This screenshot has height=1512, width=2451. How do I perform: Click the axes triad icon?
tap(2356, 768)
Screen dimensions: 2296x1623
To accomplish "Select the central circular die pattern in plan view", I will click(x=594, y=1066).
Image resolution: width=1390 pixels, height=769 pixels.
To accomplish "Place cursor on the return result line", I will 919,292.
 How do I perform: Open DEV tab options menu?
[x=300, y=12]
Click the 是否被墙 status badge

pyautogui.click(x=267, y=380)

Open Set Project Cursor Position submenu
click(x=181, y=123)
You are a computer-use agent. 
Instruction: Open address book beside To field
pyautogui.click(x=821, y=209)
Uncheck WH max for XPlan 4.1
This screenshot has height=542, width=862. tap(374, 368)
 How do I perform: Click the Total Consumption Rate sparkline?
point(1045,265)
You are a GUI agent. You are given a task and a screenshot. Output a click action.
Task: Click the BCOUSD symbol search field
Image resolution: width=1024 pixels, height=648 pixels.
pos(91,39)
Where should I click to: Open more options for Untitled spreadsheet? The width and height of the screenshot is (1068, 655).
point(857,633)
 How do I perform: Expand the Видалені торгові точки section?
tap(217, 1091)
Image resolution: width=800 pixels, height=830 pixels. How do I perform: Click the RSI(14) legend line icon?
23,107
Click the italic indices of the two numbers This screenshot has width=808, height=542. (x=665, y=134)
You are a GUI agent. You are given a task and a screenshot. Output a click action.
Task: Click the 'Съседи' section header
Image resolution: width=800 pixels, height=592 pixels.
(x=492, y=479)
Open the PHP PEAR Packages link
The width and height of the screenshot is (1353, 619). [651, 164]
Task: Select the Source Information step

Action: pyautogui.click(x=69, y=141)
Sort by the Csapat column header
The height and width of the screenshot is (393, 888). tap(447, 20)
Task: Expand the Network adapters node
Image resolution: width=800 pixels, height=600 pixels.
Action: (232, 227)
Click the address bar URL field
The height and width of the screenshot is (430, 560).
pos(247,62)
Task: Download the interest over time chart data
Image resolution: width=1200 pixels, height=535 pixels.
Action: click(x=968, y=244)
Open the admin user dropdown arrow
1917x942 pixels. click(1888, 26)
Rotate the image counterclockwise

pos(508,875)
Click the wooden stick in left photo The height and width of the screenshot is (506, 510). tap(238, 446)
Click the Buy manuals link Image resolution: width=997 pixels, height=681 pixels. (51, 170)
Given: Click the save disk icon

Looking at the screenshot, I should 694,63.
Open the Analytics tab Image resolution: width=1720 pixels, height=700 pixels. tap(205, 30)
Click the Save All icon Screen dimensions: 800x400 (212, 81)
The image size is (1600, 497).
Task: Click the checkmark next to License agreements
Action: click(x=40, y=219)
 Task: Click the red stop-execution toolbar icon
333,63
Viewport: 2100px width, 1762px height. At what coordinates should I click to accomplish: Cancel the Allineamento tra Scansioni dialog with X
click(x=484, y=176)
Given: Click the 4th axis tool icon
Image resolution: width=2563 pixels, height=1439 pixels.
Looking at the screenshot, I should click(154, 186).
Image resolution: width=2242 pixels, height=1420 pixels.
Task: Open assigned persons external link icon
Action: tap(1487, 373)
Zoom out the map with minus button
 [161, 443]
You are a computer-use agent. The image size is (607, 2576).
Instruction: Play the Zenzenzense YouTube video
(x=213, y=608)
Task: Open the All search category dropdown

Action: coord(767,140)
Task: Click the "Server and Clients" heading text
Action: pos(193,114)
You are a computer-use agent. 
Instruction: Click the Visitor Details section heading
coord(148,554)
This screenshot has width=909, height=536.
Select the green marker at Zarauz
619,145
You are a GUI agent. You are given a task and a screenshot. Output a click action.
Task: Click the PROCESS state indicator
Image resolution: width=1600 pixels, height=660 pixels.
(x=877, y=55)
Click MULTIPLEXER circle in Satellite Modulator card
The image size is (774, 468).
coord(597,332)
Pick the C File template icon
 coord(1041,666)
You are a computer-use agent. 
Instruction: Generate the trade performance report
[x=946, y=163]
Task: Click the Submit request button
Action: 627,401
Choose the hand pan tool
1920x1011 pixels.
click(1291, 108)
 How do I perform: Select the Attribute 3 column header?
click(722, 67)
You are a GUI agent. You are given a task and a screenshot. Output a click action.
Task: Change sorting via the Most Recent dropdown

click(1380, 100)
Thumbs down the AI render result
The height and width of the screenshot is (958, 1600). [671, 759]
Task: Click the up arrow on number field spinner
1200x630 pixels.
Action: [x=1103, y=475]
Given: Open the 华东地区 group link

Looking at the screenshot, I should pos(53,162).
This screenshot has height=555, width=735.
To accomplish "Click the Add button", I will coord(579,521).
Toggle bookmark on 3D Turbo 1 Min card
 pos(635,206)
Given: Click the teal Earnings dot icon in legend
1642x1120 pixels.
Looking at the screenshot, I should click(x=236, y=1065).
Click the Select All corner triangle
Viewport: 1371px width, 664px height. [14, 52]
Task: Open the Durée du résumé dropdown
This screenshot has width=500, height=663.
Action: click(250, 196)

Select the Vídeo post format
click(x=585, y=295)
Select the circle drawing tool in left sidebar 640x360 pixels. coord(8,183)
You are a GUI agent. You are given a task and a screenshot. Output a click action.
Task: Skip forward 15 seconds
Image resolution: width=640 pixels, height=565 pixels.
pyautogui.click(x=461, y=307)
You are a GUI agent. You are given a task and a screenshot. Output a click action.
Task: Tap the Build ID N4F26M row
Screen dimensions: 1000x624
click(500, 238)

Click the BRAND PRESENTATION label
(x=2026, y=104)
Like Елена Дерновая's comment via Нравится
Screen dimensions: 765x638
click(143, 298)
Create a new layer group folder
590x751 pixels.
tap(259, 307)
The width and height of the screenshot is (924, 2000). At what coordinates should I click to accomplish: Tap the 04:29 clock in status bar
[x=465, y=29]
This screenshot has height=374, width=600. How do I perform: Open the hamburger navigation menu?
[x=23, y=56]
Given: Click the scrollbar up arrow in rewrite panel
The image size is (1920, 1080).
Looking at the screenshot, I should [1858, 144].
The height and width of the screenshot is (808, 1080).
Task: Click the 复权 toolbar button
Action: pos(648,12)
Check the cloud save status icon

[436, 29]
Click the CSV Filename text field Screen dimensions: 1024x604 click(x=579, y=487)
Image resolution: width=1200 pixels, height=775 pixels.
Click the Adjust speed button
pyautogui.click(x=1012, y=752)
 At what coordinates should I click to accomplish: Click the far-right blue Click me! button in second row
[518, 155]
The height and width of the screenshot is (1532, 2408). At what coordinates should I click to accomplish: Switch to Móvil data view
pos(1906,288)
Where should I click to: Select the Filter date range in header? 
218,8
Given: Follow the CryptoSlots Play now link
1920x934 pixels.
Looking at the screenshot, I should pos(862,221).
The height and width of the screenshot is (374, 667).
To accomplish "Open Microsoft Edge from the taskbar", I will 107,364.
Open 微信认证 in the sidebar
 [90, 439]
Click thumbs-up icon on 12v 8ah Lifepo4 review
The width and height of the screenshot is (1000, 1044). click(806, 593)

————————

__Exercise details__.
Lay out the items above as a Markdown table with the columns "Row" and "Line," one numbered row per line, starting with the first line and going on through the line with "Action: click(x=968, y=244)". Leave out blank lines.

__Complete answer__.
| Row | Line |
|---|---|
| 1 | This screenshot has height=1512, width=2451. How do I perform: Click the axes triad icon? |
| 2 | tap(2356, 768) |
| 3 | Screen dimensions: 2296x1623 |
| 4 | To accomplish "Select the central circular die pattern in plan view", I will click(x=594, y=1066). |
| 5 | Image resolution: width=1390 pixels, height=769 pixels. |
| 6 | To accomplish "Place cursor on the return result line", I will 919,292. |
| 7 |  How do I perform: Open DEV tab options menu? |
| 8 | [x=300, y=12] |
| 9 | Click the 是否被墙 status badge |
| 10 | pyautogui.click(x=267, y=380) |
| 11 | Open Set Project Cursor Position submenu |
| 12 | click(x=181, y=123) |
| 13 | You are a computer-use agent.  |
| 14 | Instruction: Open address book beside To field |
| 15 | pyautogui.click(x=821, y=209) |
| 16 | Uncheck WH max for XPlan 4.1 |
| 17 | This screenshot has height=542, width=862. tap(374, 368) |
| 18 |  How do I perform: Click the Total Consumption Rate sparkline? |
| 19 | point(1045,265) |
| 20 | You are a GUI agent. You are given a task and a screenshot. Output a click action. |
| 21 | Task: Click the BCOUSD symbol search field |
| 22 | Image resolution: width=1024 pixels, height=648 pixels. |
| 23 | pos(91,39) |
| 24 | Where should I click to: Open more options for Untitled spreadsheet? The width and height of the screenshot is (1068, 655). |
| 25 | point(857,633) |
| 26 |  How do I perform: Expand the Видалені торгові точки section? |
| 27 | tap(217, 1091) |
| 28 | Image resolution: width=800 pixels, height=830 pixels. How do I perform: Click the RSI(14) legend line icon? |
| 29 | 23,107 |
| 30 | Click the italic indices of the two numbers This screenshot has width=808, height=542. (x=665, y=134) |
| 31 | You are a GUI agent. You are given a task and a screenshot. Output a click action. |
| 32 | Task: Click the 'Съседи' section header |
| 33 | Image resolution: width=800 pixels, height=592 pixels. |
| 34 | (x=492, y=479) |
| 35 | Open the PHP PEAR Packages link |
| 36 | The width and height of the screenshot is (1353, 619). [651, 164] |
| 37 | Task: Select the Source Information step |
| 38 | Action: pyautogui.click(x=69, y=141) |
| 39 | Sort by the Csapat column header |
| 40 | The height and width of the screenshot is (393, 888). tap(447, 20) |
| 41 | Task: Expand the Network adapters node |
| 42 | Image resolution: width=800 pixels, height=600 pixels. |
| 43 | Action: (232, 227) |
| 44 | Click the address bar URL field |
| 45 | The height and width of the screenshot is (430, 560). |
| 46 | pos(247,62) |
| 47 | Task: Download the interest over time chart data |
| 48 | Image resolution: width=1200 pixels, height=535 pixels. |
| 49 | Action: click(x=968, y=244) |